TASK TO CARRY OUT:
Using the entries below, write out the line with "Português (527, 48)", the line with "13 de julio de 2016 a las 22:05 (281, 2026)", and every line in between, exactly as each is written.

DATA SHOWN:
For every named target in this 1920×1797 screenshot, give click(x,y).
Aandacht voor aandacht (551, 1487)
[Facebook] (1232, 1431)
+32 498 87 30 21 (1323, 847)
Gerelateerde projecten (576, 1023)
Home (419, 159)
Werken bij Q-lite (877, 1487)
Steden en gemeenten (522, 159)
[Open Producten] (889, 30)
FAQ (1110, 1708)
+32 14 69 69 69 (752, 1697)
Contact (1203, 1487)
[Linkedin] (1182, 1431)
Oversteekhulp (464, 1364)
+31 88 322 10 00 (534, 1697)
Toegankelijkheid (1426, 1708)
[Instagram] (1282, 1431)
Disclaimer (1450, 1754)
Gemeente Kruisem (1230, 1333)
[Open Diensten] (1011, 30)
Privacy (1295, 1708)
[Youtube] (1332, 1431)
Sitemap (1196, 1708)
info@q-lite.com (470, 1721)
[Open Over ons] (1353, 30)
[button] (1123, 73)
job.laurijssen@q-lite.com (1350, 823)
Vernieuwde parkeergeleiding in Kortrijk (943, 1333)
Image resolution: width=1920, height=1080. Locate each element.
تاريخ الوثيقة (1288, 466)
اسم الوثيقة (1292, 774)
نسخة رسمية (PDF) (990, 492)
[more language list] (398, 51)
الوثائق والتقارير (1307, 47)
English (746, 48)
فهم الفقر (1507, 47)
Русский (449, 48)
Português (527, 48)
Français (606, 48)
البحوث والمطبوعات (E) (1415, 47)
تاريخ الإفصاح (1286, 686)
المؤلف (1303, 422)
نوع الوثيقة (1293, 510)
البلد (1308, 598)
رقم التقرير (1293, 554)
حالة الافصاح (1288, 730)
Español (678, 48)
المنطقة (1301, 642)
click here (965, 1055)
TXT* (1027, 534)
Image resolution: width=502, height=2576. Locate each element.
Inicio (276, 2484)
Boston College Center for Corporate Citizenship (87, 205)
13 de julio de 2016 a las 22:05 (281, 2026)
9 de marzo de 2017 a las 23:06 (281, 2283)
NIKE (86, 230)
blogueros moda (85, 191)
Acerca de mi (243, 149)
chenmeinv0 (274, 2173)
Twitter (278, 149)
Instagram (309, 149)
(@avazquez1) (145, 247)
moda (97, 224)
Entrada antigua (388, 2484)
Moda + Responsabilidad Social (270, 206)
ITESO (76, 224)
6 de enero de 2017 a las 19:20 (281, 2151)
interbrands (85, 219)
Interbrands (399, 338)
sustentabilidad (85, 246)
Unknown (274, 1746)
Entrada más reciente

EXPECTED ANSWER:
Português (527, 48)
Français (606, 48)
البحوث والمطبوعات (E) (1415, 47)
تاريخ الإفصاح (1286, 686)
المؤلف (1303, 422)
نوع الوثيقة (1293, 510)
البلد (1308, 598)
رقم التقرير (1293, 554)
حالة الافصاح (1288, 730)
Español (678, 48)
المنطقة (1301, 642)
click here (965, 1055)
TXT* (1027, 534)
Image resolution: width=502, height=2576. Locate each element.
Inicio (276, 2484)
Boston College Center for Corporate Citizenship (87, 205)
13 de julio de 2016 a las 22:05 (281, 2026)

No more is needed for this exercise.